┌─ Exercise material
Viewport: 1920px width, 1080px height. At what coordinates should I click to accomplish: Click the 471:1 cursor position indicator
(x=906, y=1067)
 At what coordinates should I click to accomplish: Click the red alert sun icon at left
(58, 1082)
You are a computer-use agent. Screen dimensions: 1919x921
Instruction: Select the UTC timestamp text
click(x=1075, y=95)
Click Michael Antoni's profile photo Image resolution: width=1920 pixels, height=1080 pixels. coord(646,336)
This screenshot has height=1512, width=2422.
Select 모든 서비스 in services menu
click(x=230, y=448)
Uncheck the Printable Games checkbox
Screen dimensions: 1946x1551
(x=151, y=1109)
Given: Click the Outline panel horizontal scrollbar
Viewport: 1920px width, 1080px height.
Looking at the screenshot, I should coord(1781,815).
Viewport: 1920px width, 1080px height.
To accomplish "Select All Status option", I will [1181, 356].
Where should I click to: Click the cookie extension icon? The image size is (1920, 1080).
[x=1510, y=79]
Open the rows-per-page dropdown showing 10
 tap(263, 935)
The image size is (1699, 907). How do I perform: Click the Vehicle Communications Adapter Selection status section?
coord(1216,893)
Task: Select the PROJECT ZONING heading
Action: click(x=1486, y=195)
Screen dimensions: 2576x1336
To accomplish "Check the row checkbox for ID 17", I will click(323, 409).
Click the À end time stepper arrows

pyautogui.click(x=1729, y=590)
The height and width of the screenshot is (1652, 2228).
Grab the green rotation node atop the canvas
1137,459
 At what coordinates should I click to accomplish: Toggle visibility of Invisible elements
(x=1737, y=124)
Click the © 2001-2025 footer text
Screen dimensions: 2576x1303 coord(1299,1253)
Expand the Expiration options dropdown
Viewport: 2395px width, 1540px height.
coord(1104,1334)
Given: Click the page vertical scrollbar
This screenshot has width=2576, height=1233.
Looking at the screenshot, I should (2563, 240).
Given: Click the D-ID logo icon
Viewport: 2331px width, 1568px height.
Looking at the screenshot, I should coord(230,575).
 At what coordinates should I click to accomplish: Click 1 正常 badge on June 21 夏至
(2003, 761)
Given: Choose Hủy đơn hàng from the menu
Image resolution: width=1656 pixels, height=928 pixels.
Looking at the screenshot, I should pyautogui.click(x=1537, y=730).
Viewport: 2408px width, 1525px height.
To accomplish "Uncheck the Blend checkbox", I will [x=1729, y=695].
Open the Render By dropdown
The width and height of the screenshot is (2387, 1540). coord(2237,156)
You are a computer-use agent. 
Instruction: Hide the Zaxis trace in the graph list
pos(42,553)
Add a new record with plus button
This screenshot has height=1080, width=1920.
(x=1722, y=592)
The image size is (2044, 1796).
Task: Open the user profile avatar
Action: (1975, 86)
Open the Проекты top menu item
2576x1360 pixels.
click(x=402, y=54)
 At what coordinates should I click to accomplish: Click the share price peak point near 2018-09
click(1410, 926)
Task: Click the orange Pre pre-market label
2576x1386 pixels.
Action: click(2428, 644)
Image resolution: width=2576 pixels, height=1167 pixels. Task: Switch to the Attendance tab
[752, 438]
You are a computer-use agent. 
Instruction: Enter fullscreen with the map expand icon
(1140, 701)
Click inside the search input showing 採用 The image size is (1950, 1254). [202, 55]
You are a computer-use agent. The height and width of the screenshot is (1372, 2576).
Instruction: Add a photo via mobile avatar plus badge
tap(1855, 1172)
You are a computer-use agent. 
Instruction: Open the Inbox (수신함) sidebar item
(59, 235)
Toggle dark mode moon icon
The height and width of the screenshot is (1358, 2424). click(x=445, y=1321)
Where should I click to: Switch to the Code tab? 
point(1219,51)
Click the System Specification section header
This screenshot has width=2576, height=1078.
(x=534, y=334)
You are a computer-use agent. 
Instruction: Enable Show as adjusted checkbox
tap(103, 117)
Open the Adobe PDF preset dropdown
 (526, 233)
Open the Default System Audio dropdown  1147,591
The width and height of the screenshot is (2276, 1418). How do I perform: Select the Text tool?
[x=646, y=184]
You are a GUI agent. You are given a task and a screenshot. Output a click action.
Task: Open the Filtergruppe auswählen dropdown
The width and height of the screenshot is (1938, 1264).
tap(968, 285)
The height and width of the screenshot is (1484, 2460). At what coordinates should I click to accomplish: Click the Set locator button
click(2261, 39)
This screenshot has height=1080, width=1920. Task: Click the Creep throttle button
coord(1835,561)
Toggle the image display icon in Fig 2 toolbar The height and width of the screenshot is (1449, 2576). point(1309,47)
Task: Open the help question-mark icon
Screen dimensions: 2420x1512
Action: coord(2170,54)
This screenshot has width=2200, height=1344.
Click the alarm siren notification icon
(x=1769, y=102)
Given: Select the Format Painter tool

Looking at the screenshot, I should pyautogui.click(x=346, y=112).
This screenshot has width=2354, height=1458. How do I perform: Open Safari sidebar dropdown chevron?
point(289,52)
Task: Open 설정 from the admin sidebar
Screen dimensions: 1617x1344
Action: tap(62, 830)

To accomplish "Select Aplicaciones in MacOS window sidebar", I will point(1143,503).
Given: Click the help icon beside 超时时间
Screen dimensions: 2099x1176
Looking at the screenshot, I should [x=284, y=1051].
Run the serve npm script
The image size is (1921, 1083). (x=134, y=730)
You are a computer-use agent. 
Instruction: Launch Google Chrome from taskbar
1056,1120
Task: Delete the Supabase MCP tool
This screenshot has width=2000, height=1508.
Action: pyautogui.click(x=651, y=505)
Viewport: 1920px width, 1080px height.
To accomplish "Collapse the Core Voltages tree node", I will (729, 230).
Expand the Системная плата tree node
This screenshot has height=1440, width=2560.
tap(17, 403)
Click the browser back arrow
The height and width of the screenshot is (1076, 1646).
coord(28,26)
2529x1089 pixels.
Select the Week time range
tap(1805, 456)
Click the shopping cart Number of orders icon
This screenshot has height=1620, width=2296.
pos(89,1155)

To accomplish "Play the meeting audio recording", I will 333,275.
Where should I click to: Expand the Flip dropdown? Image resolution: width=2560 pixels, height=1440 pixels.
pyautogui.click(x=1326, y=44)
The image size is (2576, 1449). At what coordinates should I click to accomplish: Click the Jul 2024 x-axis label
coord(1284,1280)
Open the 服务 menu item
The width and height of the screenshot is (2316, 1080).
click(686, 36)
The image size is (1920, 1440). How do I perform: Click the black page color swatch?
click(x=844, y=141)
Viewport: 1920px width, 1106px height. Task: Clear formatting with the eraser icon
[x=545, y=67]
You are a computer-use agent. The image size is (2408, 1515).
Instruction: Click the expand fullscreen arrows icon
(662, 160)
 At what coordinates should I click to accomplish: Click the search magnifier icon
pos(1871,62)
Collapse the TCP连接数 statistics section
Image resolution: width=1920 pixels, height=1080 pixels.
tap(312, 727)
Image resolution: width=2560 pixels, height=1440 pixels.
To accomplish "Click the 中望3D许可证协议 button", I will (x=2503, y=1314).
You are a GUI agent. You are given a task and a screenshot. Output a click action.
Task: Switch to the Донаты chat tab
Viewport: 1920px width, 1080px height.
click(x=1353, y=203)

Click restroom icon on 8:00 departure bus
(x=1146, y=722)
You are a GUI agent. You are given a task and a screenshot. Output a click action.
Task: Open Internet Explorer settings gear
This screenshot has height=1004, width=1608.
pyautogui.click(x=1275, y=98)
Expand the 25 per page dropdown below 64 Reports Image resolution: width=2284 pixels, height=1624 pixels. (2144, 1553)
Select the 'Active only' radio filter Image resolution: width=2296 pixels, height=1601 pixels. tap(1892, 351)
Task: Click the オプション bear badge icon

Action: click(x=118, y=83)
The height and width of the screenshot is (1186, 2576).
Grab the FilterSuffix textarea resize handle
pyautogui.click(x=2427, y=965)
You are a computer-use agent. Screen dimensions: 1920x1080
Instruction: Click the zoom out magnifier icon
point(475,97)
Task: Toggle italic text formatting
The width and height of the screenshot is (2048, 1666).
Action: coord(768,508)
└─
**Description of the task**.
Look back at the entries above. Retype the line with "Toggle the image", the line with "Given: Click the help icon beside 超时时间", and all lines in between.

**Response to this task**.
Toggle the image display icon in Fig 2 toolbar The height and width of the screenshot is (1449, 2576). point(1309,47)
Task: Open the help question-mark icon
Screen dimensions: 2420x1512
Action: coord(2170,54)
This screenshot has width=2200, height=1344.
Click the alarm siren notification icon
(x=1769, y=102)
Given: Select the Format Painter tool

Looking at the screenshot, I should pyautogui.click(x=346, y=112).
This screenshot has width=2354, height=1458. How do I perform: Open Safari sidebar dropdown chevron?
point(289,52)
Task: Open 설정 from the admin sidebar
Screen dimensions: 1617x1344
Action: tap(62, 830)

To accomplish "Select Aplicaciones in MacOS window sidebar", I will point(1143,503).
Given: Click the help icon beside 超时时间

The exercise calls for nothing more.